Ma l’imbroglio della Bindi si vede anche per un altro fatto del quale essa non
sembra per nulla turbata: come mai la destra per appaltare al privato i servizi
sanitari pubblici ritiene che basti applicare fino in fondo proprio la
controriforma Bindi?
Infine un’altra ragione. Ormai il sistema pubblico sta sbandando, come dicono
tutti i dati, verso il privato: ormai la gente per potersi curare è obbligata a
pagare. Se è così, è ovvio che per rimettere in carreggiata la sanità pubblica
bisogna ridimensionare la sanità privata, come è altrettanto ovvio che per
ridimensionare la sanità privata bisogna cancellare – ripeto cancellare – la
controriforma della Bindi e fare un’altra legge. E’ impossibile ridurre la
privatizzazione senza cambiare quella norma.
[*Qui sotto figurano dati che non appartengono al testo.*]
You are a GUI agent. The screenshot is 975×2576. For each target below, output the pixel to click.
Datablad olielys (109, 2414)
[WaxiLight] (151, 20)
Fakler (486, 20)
Io credo che, con la destra al governo, imbrogliare sulla sanità oggi sia molto
pericoloso per la sinistra. La maggior parte di questa sinistra – proprio perché
bisogna combattere la destra – preferisce far finta di niente, negando anche di
fronte all’evidenza l’imbroglio. Ma questo implica un altro imbroglio: la
manipolazione dell’informazione.
Per questo vorrei rendere noti due episodi concreti che riguardano i miei
rapporti con due giornali con i quali ho avuto lunghe collaborazioni: con
entrambi ci sono stati scambi diretti e interlocuzioni che non hanno avuto alcun
esito. Il primo è relativo al Manifesto, giornale storico della sinistra
italiana, per il quale – fin dalla sua nascita (1971) – ho scritto pro bono, a
difesa sia della sanità pubblica che dell’articolo 32. Il secondo è relativo a
Quotidiano sanità, giornale on line di proprietà di “Consulcesi group”, sul
quale ho scritto – sempre pro bono – per 25 anni quindi fin dalla sua nascita.
La coincidenza vuole che entrambi i giornali abbiano cambiato nello stesso anno
(2023) la gerenza e che – anche se per ragioni molto diverse – siano arrivati ad
adottare comportamenti censori contro di me che gli imbrogli vorrei denunciarli.
Il Manifesto – forse considerando Bindi come Rosa Luxemburg – è arrivato a
vietare a me che non la considero tale la libertà di esprimere un’opinione
quindi censurando le mie critiche. Quotidiano sanità idem, con in più
l’intolleranza del giornale padronale verso coloro che, oltre a denunciare gli
imbrogli, denunciano la destra che mette a regime le riforme della Bindi. Non ho
potuto nemmeno pubblicare una lettera d’addio ai lettori.
Se la censura la intendessimo come severa riprensione di certi valori, allora
due cose sarebbero chiare: che la critica alla privatizzazione della sanità e
dei suoi responsabili in nome della difesa dei diritti è la prima causa della
censura di cui mio malgrado ritengo di essere vittima; che le censure che mi
sono state imposte servono a imbrogliare di più e meglio perché sono tutte
finalizzate a nascondere le verità sui responsabili della privatizzazione.